As Adam discusses, the basic difficulty for Christian theology in the attempt to account for the fall of Satan, for the entrance of sin into the world, is that there is no way of accounting for this fall, for Satan’s decision to freely reject God. If evil is only negation then there can be no reason to choose it; the fall of Satan must, in the end, be an utterly inexplicable, unjustifiable act. The problem here is that this formal structure of Satan’s fall – an act of decision which cannot be explained by reference to what currently exists but only as a moment of groundless excess – is the same as the formal structure of the problem of creatio ex nihilo, at least in its classical form. Why did God create? Not for any reason or out of any need, but as an inexplicable, unjustifiable, groundless and excessive act which cannot be explained by reference to what existed prior to that act. It is not so much that Satan’s desire to be like God led to his fall but that the fall itself was Satan’s becoming-God. Freedom – understood in this sense as a groundless act emerging from nothing – is itself our original sin, and the most God-like thing about us. At best this means that there is nothing to choose between God and the devil except that God came first; at worst it means that the devil’s sin was not desiring to be more like God but actually becoming more like God.
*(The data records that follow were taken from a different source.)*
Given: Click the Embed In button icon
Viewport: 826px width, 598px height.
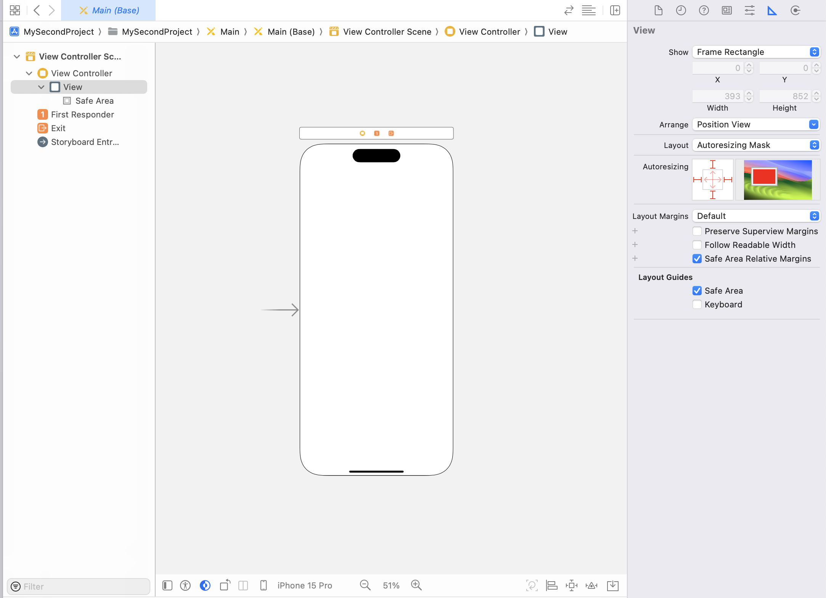Looking at the screenshot, I should click(612, 585).
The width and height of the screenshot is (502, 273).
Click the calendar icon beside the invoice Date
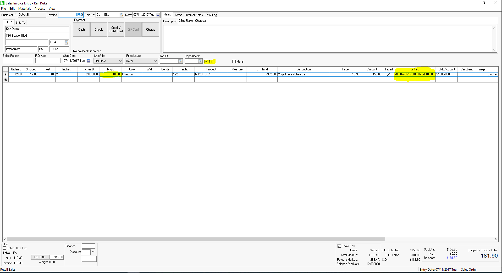(x=157, y=15)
If God became the devil, as Adam suggests, then perhaps this is because the devil is (a face of) God, as Amaryah has argued.
This question of freedom is also, as Adam points out, a question of political ontology. If freedom is necessarily in excess of the world, of any reasons we might have for choosing one thing over another, then just as Christian theology struggled unsuccessfully to explain why the devil might choose what was so obviously not in his best interests, so too are contemporary politics incapable of imagining any reason why people might make choices, of accounting for the ways that our freedom is shaped and constrained by the options and resources available to us. But this dynamic also plays out in many recent conversations about radical politics. As Žižek makes clear, the question ‘how can something emerge out of nothing?’ is at the heart of the problematic of both creation and of fall; but it is also the question curled at the heart of the desire for apocalyptic or revolutionary politics. Žižek’s solution is to fully endorse both freedom and fate, to argue that the end of the (end of the) world is made possible precisely insofar as we freely accept our destiny. It’s a kind of reversal of that old saw: pray as if it all depended on you; act as if it all depended on God.
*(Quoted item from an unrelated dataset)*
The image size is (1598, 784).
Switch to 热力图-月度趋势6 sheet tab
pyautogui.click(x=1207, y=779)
What Adam’s piece suggests, I think, is that we need to let go of the idea that revolution might arrive out of nowhere, as a miracle. This entails in turn that we must give up on the quest for a position of purity, of absolute newness, as though it is possible to think or desire or act in ways that escape determination by the existing order of things. This issue has become fraught in recent years, and requires careful unpicking, a difficult reckoning with our own entanglements in the systems of demonisation and punishment which Adam so elegantly describes. But there is something crucial, I think, in his argument that the fantasy of transformation as creatio ex nihilo must give way to the acknowledgement that ‘if we are to build an alternative order, we must recognise that we are shaped by that order and that we can only use materials that have been shaped by that order’. What does political engagement look like when there is no absolute outside to the existing order of things, when the Devil is God and we are all his creatures?